▶ Records for the exercise:
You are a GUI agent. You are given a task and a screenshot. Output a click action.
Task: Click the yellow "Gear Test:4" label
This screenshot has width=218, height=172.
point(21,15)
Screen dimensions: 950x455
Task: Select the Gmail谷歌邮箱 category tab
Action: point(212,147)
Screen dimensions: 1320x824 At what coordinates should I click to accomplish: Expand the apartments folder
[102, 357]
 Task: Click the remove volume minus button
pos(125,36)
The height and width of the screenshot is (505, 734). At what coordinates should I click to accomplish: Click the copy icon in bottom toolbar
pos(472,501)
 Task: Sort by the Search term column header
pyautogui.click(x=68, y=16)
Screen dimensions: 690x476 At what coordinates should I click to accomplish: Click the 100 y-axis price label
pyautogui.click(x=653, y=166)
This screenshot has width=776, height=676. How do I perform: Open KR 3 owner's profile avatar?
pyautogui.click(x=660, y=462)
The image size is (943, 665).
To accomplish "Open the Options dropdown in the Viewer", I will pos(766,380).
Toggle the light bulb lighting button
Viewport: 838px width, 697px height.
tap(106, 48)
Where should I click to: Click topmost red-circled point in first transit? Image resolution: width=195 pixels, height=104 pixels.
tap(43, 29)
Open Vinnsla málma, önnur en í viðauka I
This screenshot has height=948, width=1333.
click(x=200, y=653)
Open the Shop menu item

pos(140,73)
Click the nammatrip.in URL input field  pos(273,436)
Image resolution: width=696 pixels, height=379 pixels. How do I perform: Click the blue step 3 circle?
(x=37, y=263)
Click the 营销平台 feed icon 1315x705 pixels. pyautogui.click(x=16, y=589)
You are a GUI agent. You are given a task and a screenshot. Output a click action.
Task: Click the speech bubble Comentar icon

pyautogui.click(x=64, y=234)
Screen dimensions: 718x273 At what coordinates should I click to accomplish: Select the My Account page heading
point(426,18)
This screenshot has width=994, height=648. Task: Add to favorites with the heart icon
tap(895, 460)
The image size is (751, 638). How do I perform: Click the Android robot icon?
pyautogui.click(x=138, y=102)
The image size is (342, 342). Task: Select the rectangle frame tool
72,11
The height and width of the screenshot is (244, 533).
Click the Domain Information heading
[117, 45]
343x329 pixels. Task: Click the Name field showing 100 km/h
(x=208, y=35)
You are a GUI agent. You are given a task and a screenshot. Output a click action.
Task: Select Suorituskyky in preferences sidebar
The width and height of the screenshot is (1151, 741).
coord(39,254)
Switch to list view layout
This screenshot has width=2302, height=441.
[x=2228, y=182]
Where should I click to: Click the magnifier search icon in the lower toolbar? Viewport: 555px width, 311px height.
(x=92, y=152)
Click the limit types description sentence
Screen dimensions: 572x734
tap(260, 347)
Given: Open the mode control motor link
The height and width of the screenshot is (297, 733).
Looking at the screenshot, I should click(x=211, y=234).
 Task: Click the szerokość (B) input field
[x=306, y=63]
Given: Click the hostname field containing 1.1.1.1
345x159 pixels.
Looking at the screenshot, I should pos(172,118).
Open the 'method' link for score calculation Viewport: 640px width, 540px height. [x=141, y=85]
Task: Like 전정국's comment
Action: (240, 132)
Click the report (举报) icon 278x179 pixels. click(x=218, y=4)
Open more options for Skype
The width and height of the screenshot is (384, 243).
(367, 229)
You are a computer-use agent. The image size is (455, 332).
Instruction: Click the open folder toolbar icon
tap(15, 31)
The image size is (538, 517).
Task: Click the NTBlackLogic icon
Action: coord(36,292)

▶ Exercise aim: The records need to be copied exactly, with no line left out.

▶ Exercise response:
You are a GUI agent. You are given a task and a screenshot. Output a click action.
Task: Click the yellow "Gear Test:4" label
This screenshot has width=218, height=172.
point(21,15)
Screen dimensions: 950x455
Task: Select the Gmail谷歌邮箱 category tab
Action: point(212,147)
Screen dimensions: 1320x824 At what coordinates should I click to accomplish: Expand the apartments folder
[102, 357]
 Task: Click the remove volume minus button
pos(125,36)
The height and width of the screenshot is (505, 734). At what coordinates should I click to accomplish: Click the copy icon in bottom toolbar
pos(472,501)
 Task: Sort by the Search term column header
pyautogui.click(x=68, y=16)
Screen dimensions: 690x476 At what coordinates should I click to accomplish: Click the 100 y-axis price label
pyautogui.click(x=653, y=166)
This screenshot has width=776, height=676. How do I perform: Open KR 3 owner's profile avatar?
pyautogui.click(x=660, y=462)
The image size is (943, 665).
To accomplish "Open the Options dropdown in the Viewer", I will pos(766,380).
Toggle the light bulb lighting button
Viewport: 838px width, 697px height.
tap(106, 48)
Where should I click to: Click topmost red-circled point in first transit? Image resolution: width=195 pixels, height=104 pixels.
tap(43, 29)
Open Vinnsla málma, önnur en í viðauka I
This screenshot has height=948, width=1333.
click(x=200, y=653)
Open the Shop menu item

pos(140,73)
Click the nammatrip.in URL input field  pos(273,436)
Image resolution: width=696 pixels, height=379 pixels. How do I perform: Click the blue step 3 circle?
(x=37, y=263)
Click the 营销平台 feed icon 1315x705 pixels. pyautogui.click(x=16, y=589)
You are a GUI agent. You are given a task and a screenshot. Output a click action.
Task: Click the speech bubble Comentar icon

pyautogui.click(x=64, y=234)
Screen dimensions: 718x273 At what coordinates should I click to accomplish: Select the My Account page heading
point(426,18)
This screenshot has width=994, height=648. Task: Add to favorites with the heart icon
tap(895, 460)
The image size is (751, 638). How do I perform: Click the Android robot icon?
pyautogui.click(x=138, y=102)
The image size is (342, 342). Task: Select the rectangle frame tool
72,11
The height and width of the screenshot is (244, 533).
Click the Domain Information heading
[117, 45]
343x329 pixels. Task: Click the Name field showing 100 km/h
(x=208, y=35)
You are a GUI agent. You are given a task and a screenshot. Output a click action.
Task: Select Suorituskyky in preferences sidebar
The width and height of the screenshot is (1151, 741).
coord(39,254)
Switch to list view layout
This screenshot has width=2302, height=441.
[x=2228, y=182]
Where should I click to: Click the magnifier search icon in the lower toolbar? Viewport: 555px width, 311px height.
(x=92, y=152)
Click the limit types description sentence
Screen dimensions: 572x734
tap(260, 347)
Given: Open the mode control motor link
The height and width of the screenshot is (297, 733).
Looking at the screenshot, I should click(x=211, y=234).
 Task: Click the szerokość (B) input field
[x=306, y=63]
Given: Click the hostname field containing 1.1.1.1
345x159 pixels.
Looking at the screenshot, I should pos(172,118).
Open the 'method' link for score calculation Viewport: 640px width, 540px height. [x=141, y=85]
Task: Like 전정국's comment
Action: (240, 132)
Click the report (举报) icon 278x179 pixels. click(x=218, y=4)
Open more options for Skype
The width and height of the screenshot is (384, 243).
(367, 229)
You are a computer-use agent. The image size is (455, 332).
Instruction: Click the open folder toolbar icon
tap(15, 31)
The image size is (538, 517).
Task: Click the NTBlackLogic icon
Action: coord(36,292)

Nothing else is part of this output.